NAEP Writing Exams Going Digital in 2011The article concludes with a quote from NCTE president-elect Kathi Yancey: The framework "provides for a more rhetorical view of writing, where purpose and audience are at the center of writing tasks.” The framework also “invites students as writers to compose at the keyboard,” she added, “which provides a direct link to the kind of composing writers do in college and in the workplace, thus bringing this assessment in line with lifelong composing practices.”
By Lynn Olson
Starting in 2011, the National Assessment of Educational Progress will test how well students in grades 8 and 12 can write on computers, rather than with the old schoolhouse standbys of pencils and paper.
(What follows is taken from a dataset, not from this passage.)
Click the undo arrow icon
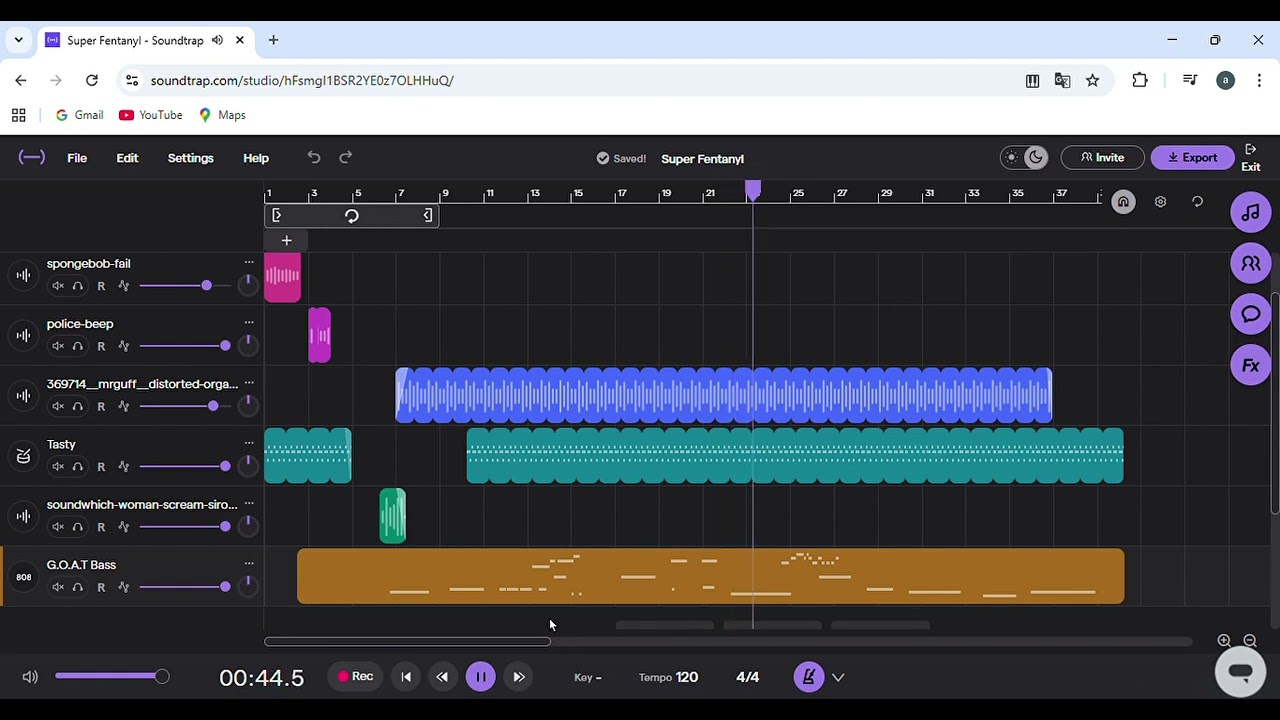Screen dimensions: 1280x720 [x=314, y=158]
The board that oversees NAEP, called “the nation’s report card,” unanimously approved the change from handwritten to computerized exams as part of a new framework for the writing assessment adopted at a March 1-3 meeting in Nashville, Tenn.
In 4th grade, writing will still be tested using a paper-and-pencil format in 2011, in part because many elementary students currently lack keyboarding skills and experience. But the framework encourages a computer-based writing assessment for that grade as well by 2019.
The National Assessment Governing Board, which oversees the federally sponsored assessment, approved the changes to reflect the ways in which technology has changed the way people write and the kinds of writing they do.
According to the 2011 NAEP Writing Framework, 100 million blogs—online journals—now exist worldwide, and 171 billion e-mail messages are sent daily. Future writing instruction, it says, must take into account how computers affect both the writing process and the types of text produced.